Extract the full set of records that follows, word for word.
----------------------------------------
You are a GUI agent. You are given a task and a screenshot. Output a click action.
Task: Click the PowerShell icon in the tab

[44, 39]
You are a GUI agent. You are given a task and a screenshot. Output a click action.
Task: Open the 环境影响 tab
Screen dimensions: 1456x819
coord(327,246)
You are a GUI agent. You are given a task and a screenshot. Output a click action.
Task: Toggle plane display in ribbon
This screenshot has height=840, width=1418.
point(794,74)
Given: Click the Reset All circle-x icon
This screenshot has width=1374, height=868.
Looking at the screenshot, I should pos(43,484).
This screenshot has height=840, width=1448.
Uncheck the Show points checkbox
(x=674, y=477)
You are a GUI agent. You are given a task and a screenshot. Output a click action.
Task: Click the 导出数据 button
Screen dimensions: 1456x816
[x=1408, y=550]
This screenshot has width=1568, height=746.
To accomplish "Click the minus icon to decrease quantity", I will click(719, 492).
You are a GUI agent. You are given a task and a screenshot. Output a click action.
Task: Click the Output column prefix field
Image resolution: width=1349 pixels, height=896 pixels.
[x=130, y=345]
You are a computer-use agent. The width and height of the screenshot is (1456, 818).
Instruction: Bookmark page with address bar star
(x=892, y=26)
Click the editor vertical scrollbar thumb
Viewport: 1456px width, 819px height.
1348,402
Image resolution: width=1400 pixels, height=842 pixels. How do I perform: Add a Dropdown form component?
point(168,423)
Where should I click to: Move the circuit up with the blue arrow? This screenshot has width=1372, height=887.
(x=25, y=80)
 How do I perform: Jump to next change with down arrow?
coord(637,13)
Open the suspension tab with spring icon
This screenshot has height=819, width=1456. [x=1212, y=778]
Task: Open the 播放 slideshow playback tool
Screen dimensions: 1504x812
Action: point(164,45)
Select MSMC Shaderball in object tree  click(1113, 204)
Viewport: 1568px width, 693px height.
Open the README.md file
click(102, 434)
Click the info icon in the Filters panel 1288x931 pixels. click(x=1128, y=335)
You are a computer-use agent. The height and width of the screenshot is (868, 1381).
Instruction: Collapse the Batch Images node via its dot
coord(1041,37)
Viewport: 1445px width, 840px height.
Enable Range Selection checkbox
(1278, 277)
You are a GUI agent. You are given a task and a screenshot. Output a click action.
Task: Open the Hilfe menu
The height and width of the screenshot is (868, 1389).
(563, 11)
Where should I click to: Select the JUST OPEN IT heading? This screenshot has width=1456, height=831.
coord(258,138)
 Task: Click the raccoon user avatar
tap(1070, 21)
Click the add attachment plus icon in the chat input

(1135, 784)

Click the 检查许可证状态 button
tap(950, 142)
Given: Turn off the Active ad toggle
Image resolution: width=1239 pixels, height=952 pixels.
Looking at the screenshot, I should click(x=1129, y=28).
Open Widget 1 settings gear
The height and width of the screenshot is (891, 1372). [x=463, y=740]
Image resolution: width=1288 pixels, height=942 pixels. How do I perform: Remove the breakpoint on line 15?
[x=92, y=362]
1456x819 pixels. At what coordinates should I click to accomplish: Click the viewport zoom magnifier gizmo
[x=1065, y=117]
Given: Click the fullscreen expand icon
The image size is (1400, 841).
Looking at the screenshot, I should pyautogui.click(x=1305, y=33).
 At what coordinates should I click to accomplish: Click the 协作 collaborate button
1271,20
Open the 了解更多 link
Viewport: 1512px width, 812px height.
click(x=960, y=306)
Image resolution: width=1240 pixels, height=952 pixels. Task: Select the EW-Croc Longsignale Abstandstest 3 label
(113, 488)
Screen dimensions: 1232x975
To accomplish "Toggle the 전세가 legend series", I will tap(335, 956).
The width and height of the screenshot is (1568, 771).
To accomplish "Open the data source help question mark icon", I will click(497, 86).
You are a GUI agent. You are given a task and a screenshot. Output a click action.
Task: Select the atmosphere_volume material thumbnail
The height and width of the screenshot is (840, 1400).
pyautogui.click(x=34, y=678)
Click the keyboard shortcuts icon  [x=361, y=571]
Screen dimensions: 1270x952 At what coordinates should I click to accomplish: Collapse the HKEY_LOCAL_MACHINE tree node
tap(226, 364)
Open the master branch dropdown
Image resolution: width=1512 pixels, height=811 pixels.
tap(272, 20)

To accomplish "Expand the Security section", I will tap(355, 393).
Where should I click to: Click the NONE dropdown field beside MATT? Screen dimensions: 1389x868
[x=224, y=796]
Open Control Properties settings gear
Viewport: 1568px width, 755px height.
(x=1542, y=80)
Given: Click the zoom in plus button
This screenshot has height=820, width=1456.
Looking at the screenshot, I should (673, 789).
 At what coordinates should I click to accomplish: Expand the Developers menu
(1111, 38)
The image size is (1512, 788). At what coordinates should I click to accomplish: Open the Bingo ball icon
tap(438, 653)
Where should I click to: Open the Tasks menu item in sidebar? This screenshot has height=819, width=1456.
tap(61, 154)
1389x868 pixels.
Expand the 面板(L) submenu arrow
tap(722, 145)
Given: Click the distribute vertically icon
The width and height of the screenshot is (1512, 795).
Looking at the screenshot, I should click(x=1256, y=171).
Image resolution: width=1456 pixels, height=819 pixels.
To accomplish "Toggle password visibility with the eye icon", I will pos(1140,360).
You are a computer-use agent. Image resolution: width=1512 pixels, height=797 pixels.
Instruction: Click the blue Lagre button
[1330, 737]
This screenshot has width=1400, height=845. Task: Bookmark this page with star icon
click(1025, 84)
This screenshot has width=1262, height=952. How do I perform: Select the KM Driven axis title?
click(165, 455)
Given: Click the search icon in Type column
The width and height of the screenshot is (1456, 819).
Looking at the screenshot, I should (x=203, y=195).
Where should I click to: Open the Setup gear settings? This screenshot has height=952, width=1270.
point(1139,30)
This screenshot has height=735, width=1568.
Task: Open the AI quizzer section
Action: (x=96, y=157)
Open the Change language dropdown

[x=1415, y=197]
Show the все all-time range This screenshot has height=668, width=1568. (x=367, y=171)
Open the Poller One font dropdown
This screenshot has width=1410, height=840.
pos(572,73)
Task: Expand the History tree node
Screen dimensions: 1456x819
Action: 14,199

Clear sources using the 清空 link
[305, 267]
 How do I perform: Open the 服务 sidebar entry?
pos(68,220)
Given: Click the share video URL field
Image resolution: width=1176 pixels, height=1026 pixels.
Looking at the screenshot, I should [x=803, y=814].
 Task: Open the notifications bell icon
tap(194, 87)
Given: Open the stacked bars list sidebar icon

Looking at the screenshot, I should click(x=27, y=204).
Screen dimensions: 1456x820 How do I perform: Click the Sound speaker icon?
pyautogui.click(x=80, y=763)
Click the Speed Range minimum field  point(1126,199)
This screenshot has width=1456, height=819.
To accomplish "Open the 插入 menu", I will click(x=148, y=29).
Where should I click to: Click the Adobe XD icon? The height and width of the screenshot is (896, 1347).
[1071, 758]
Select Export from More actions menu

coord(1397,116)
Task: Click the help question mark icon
----------------------------------------
__Response__.
You are a GUI agent. You are given a task and a screenshot. Output a click action.
Task: Click the PowerShell icon in the tab

[44, 39]
You are a GUI agent. You are given a task and a screenshot. Output a click action.
Task: Open the 环境影响 tab
Screen dimensions: 1456x819
coord(327,246)
You are a GUI agent. You are given a task and a screenshot. Output a click action.
Task: Toggle plane display in ribbon
This screenshot has height=840, width=1418.
point(794,74)
Given: Click the Reset All circle-x icon
This screenshot has width=1374, height=868.
Looking at the screenshot, I should pos(43,484).
This screenshot has height=840, width=1448.
Uncheck the Show points checkbox
(x=674, y=477)
You are a GUI agent. You are given a task and a screenshot. Output a click action.
Task: Click the 导出数据 button
Screen dimensions: 1456x816
[x=1408, y=550]
This screenshot has width=1568, height=746.
To accomplish "Click the minus icon to decrease quantity", I will click(719, 492).
You are a GUI agent. You are given a task and a screenshot. Output a click action.
Task: Click the Output column prefix field
Image resolution: width=1349 pixels, height=896 pixels.
[x=130, y=345]
You are a computer-use agent. The width and height of the screenshot is (1456, 818).
Instruction: Bookmark page with address bar star
(x=892, y=26)
Click the editor vertical scrollbar thumb
Viewport: 1456px width, 819px height.
1348,402
Image resolution: width=1400 pixels, height=842 pixels. How do I perform: Add a Dropdown form component?
point(168,423)
Where should I click to: Move the circuit up with the blue arrow? This screenshot has width=1372, height=887.
(x=25, y=80)
 How do I perform: Jump to next change with down arrow?
coord(637,13)
Open the suspension tab with spring icon
This screenshot has height=819, width=1456. [x=1212, y=778]
Task: Open the 播放 slideshow playback tool
Screen dimensions: 1504x812
Action: point(164,45)
Select MSMC Shaderball in object tree  click(1113, 204)
Viewport: 1568px width, 693px height.
Open the README.md file
click(102, 434)
Click the info icon in the Filters panel 1288x931 pixels. click(x=1128, y=335)
You are a computer-use agent. The height and width of the screenshot is (868, 1381).
Instruction: Collapse the Batch Images node via its dot
coord(1041,37)
Viewport: 1445px width, 840px height.
Enable Range Selection checkbox
(1278, 277)
You are a GUI agent. You are given a task and a screenshot. Output a click action.
Task: Open the Hilfe menu
The height and width of the screenshot is (868, 1389).
(563, 11)
Where should I click to: Select the JUST OPEN IT heading? This screenshot has width=1456, height=831.
coord(258,138)
 Task: Click the raccoon user avatar
tap(1070, 21)
Click the add attachment plus icon in the chat input

(1135, 784)

Click the 检查许可证状态 button
tap(950, 142)
Given: Turn off the Active ad toggle
Image resolution: width=1239 pixels, height=952 pixels.
Looking at the screenshot, I should click(x=1129, y=28).
Open Widget 1 settings gear
The height and width of the screenshot is (891, 1372). [x=463, y=740]
Image resolution: width=1288 pixels, height=942 pixels. How do I perform: Remove the breakpoint on line 15?
[x=92, y=362]
1456x819 pixels. At what coordinates should I click to accomplish: Click the viewport zoom magnifier gizmo
[x=1065, y=117]
Given: Click the fullscreen expand icon
The image size is (1400, 841).
Looking at the screenshot, I should pyautogui.click(x=1305, y=33).
 At what coordinates should I click to accomplish: Click the 协作 collaborate button
1271,20
Open the 了解更多 link
Viewport: 1512px width, 812px height.
click(x=960, y=306)
Image resolution: width=1240 pixels, height=952 pixels. Task: Select the EW-Croc Longsignale Abstandstest 3 label
(113, 488)
Screen dimensions: 1232x975
To accomplish "Toggle the 전세가 legend series", I will tap(335, 956).
The width and height of the screenshot is (1568, 771).
To accomplish "Open the data source help question mark icon", I will click(497, 86).
You are a GUI agent. You are given a task and a screenshot. Output a click action.
Task: Select the atmosphere_volume material thumbnail
The height and width of the screenshot is (840, 1400).
pyautogui.click(x=34, y=678)
Click the keyboard shortcuts icon  [x=361, y=571]
Screen dimensions: 1270x952 At what coordinates should I click to accomplish: Collapse the HKEY_LOCAL_MACHINE tree node
tap(226, 364)
Open the master branch dropdown
Image resolution: width=1512 pixels, height=811 pixels.
tap(272, 20)

To accomplish "Expand the Security section", I will tap(355, 393).
Where should I click to: Click the NONE dropdown field beside MATT? Screen dimensions: 1389x868
[x=224, y=796]
Open Control Properties settings gear
Viewport: 1568px width, 755px height.
(x=1542, y=80)
Given: Click the zoom in plus button
This screenshot has height=820, width=1456.
Looking at the screenshot, I should (673, 789).
 At what coordinates should I click to accomplish: Expand the Developers menu
(1111, 38)
The image size is (1512, 788). At what coordinates should I click to accomplish: Open the Bingo ball icon
tap(438, 653)
Where should I click to: Open the Tasks menu item in sidebar? This screenshot has height=819, width=1456.
tap(61, 154)
1389x868 pixels.
Expand the 面板(L) submenu arrow
tap(722, 145)
Given: Click the distribute vertically icon
The width and height of the screenshot is (1512, 795).
Looking at the screenshot, I should click(x=1256, y=171).
Image resolution: width=1456 pixels, height=819 pixels.
To accomplish "Toggle password visibility with the eye icon", I will pos(1140,360).
You are a computer-use agent. Image resolution: width=1512 pixels, height=797 pixels.
Instruction: Click the blue Lagre button
[1330, 737]
This screenshot has width=1400, height=845. Task: Bookmark this page with star icon
click(1025, 84)
This screenshot has width=1262, height=952. How do I perform: Select the KM Driven axis title?
click(165, 455)
Given: Click the search icon in Type column
The width and height of the screenshot is (1456, 819).
Looking at the screenshot, I should (x=203, y=195).
Where should I click to: Open the Setup gear settings? This screenshot has height=952, width=1270.
point(1139,30)
This screenshot has height=735, width=1568.
Task: Open the AI quizzer section
Action: (x=96, y=157)
Open the Change language dropdown

[x=1415, y=197]
Show the все all-time range This screenshot has height=668, width=1568. (x=367, y=171)
Open the Poller One font dropdown
This screenshot has width=1410, height=840.
pos(572,73)
Task: Expand the History tree node
Screen dimensions: 1456x819
Action: 14,199

Clear sources using the 清空 link
[305, 267]
 How do I perform: Open the 服务 sidebar entry?
pos(68,220)
Given: Click the share video URL field
Image resolution: width=1176 pixels, height=1026 pixels.
Looking at the screenshot, I should [x=803, y=814].
 Task: Open the notifications bell icon
tap(194, 87)
Given: Open the stacked bars list sidebar icon

Looking at the screenshot, I should click(x=27, y=204).
Screen dimensions: 1456x820 How do I perform: Click the Sound speaker icon?
pyautogui.click(x=80, y=763)
Click the Speed Range minimum field  point(1126,199)
This screenshot has width=1456, height=819.
To accomplish "Open the 插入 menu", I will click(x=148, y=29).
Where should I click to: Click the Adobe XD icon? The height and width of the screenshot is (896, 1347).
[1071, 758]
Select Export from More actions menu

coord(1397,116)
Task: Click the help question mark icon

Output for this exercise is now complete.